El FMI chafa los brotes que intuye el Gobierno

Casi todos los gobiernos tienden a ver el futuro inmediato esperanzador, vislumbran “brotes verdes” de recuperación a cada recesión. El gobierno Sánchez se apunta a esa visión y su vicepresidenta para la economía lo anuncia en el Congreso, ve esos brotes como hace una década su antecesora Elena Salgado les intuyó meses antes de la segunda recesión, la de 2011. Con esto no sostengo que la ministra Calviño tenga un sueño o espejismo con los dichosos brotes, porque los datos objetivos, a la fecha, solo reconocen que estamos metidos en el túnel de la mayor recesión de la historia, que el trimestre actual (el segundo) será el peor, sin parangón con todos los anteriores.

Es lógico que así sea; la hibernación no tiene precedentes y ha supuesto paralizar (a cero) casi un tercio de aportación a la renta nacional. Sectores completos como el turismo, la hostelería, la industria de bienes de consumo duradero… han cerrado y han paralizado los contratos laborales de más de tres millones de personas, el 15% de la población activa. Además otro millón de autónomos se quedaron sin actividad.

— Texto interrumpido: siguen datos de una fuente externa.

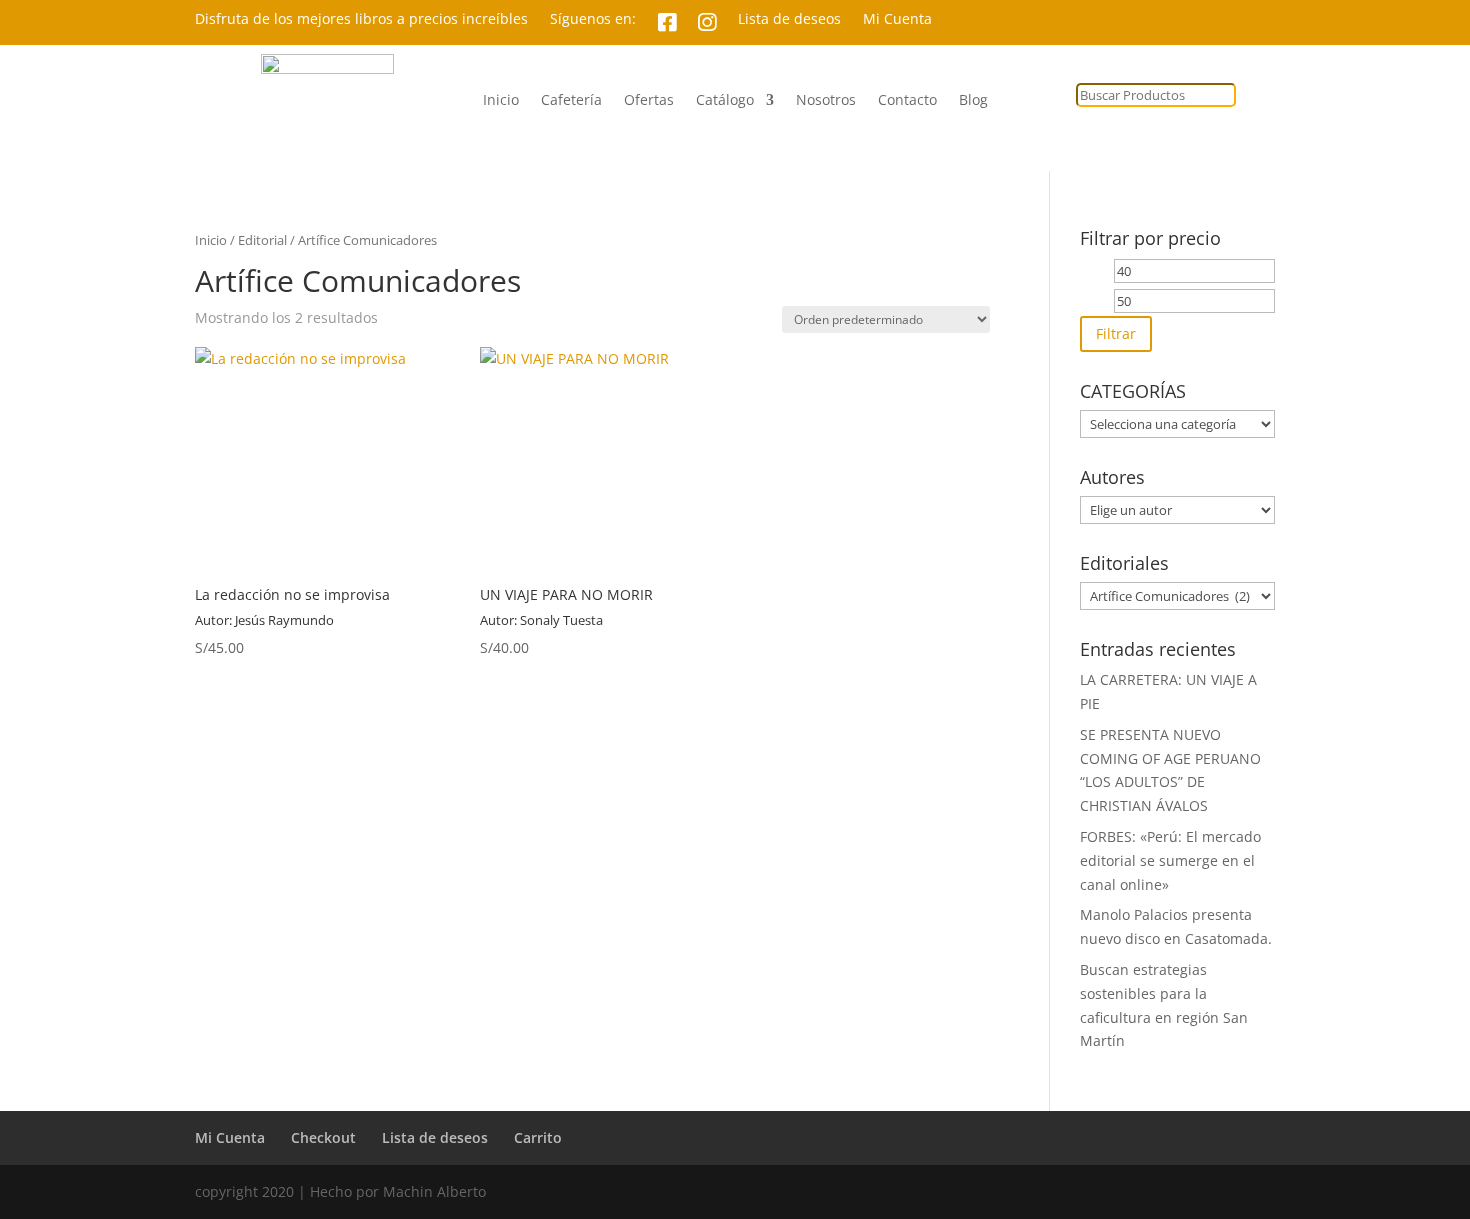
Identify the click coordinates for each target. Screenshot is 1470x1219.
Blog (973, 101)
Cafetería (571, 101)
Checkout (323, 1137)
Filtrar (1116, 333)
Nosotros (826, 101)
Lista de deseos (789, 20)
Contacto (907, 101)
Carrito (538, 1137)
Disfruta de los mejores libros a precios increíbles (361, 20)
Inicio (501, 101)
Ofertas (649, 101)
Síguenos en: (593, 20)
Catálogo (725, 101)
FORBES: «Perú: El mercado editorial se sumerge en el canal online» (1170, 860)
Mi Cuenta (897, 20)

El desconfinamiento que empezó a principios de mes y que supone también descongelación del tejido productivo es real, a lo largo de mayo medio millón de los contratos suspendidos se reactivaron y según estimaciones oficiales otro millón se recupera este mes. Son los datos que sustentan los brotes que intuye el gobierno.

Pero para que los brotes progresen y se conviertan en frutos falta por reactivar otro millón y medio de contratos. No solo eso, también se requiere que duren, que la recuperación permita alcanzar los niveles de actividad previos a la pandemia y a la hibernación. Y nada avala que la recuperación vaya a ser consistente y continuada.

En estas cavilaciones andamos cuando el FMI revisa sus estimaciones sobre el desempeño económico de los países empeorando las referencias para España e Italia, los dos países más castigados por la pandemia, y muy probablemente los que peor la han gestionado a la vista de los datos. El FMI estima que el PIB español va a retroceder este años más del 12% y que el próximo recupera menos de la mitad de lo perdido hasta ahora. De manera que para recuperar el nivel de actividad de 2019 hay que colocarse en el 2022 o más lejos.

Nada apunta hacia una estrategia oficia de reconocimiento de una crisis severa, la tentación es vender expectativas favorables aun a riesgo de generar decepción. Además es viable achacar las malas noticias al maldito virus, sobre todo si los medios son propicios a la benevolencia, incluso a achacar los problemas a la herencia recibida, a los llamados recortes que es un tópico confortable.

En medios no oficiales, los que no están condicionados por la política y la ideología claman por recuperar los consensos que sustentaron las primeras décadas de la democracia. Pero eso significa una rectificación de la estrategia de todos los partidos, y más en concreto0 del gobierno que es el que marca el paso y lleva a batuta. Deseable serían los acuerdos de alto alcance y amplia base pero esos deseos no tienen visos de concretarse. El FMI ha puesto en solfa la tesis de los brotes inmediatos, pero eso no va a cambiar el enfoque, la política tiene otra visión.